(Data records)
········

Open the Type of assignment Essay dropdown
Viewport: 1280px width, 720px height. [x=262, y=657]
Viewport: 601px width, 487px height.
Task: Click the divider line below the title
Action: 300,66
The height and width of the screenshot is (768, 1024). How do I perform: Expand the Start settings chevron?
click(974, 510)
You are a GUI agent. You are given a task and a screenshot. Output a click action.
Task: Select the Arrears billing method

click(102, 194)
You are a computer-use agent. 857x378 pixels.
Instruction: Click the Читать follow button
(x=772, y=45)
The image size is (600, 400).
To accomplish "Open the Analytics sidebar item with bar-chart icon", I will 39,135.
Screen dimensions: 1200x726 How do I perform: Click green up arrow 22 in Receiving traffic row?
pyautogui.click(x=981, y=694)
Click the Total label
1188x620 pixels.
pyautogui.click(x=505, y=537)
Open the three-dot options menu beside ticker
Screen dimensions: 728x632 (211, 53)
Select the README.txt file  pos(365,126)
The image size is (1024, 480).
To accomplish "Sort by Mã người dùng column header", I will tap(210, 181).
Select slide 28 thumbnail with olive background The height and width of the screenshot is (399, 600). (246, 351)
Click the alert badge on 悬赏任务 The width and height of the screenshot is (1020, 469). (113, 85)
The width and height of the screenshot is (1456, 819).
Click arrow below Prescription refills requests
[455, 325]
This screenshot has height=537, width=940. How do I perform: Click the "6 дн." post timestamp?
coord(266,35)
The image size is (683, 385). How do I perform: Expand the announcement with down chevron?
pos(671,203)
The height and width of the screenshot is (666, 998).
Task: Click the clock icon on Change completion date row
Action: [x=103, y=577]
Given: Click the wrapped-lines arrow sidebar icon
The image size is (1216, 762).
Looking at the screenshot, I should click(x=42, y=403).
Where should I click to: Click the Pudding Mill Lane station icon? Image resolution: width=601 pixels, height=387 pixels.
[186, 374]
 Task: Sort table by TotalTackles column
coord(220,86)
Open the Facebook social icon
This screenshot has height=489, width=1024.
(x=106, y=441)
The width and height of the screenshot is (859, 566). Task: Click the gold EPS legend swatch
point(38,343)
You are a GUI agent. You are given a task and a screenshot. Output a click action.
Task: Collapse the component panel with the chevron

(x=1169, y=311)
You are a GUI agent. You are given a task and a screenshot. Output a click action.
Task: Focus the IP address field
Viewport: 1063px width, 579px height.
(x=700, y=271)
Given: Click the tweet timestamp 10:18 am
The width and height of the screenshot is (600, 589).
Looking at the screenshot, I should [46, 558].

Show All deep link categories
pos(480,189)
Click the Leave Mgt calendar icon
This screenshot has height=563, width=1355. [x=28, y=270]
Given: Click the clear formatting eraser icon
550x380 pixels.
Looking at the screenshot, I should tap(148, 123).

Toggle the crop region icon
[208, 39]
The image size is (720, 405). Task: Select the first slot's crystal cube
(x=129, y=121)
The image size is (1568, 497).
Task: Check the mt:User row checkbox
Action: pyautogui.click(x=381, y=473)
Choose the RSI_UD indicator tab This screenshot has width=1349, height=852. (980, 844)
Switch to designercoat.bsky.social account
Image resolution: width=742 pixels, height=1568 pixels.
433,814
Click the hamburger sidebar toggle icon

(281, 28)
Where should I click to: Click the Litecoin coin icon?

········

Nothing but the lines from the one containing "Toggle the crop region icon" through the last line of the data above should be given again, each exactly as it stands.

Toggle the crop region icon
[208, 39]
The image size is (720, 405). Task: Select the first slot's crystal cube
(x=129, y=121)
The image size is (1568, 497).
Task: Check the mt:User row checkbox
Action: pyautogui.click(x=381, y=473)
Choose the RSI_UD indicator tab This screenshot has width=1349, height=852. (980, 844)
Switch to designercoat.bsky.social account
Image resolution: width=742 pixels, height=1568 pixels.
433,814
Click the hamburger sidebar toggle icon

(281, 28)
Where should I click to: Click the Litecoin coin icon?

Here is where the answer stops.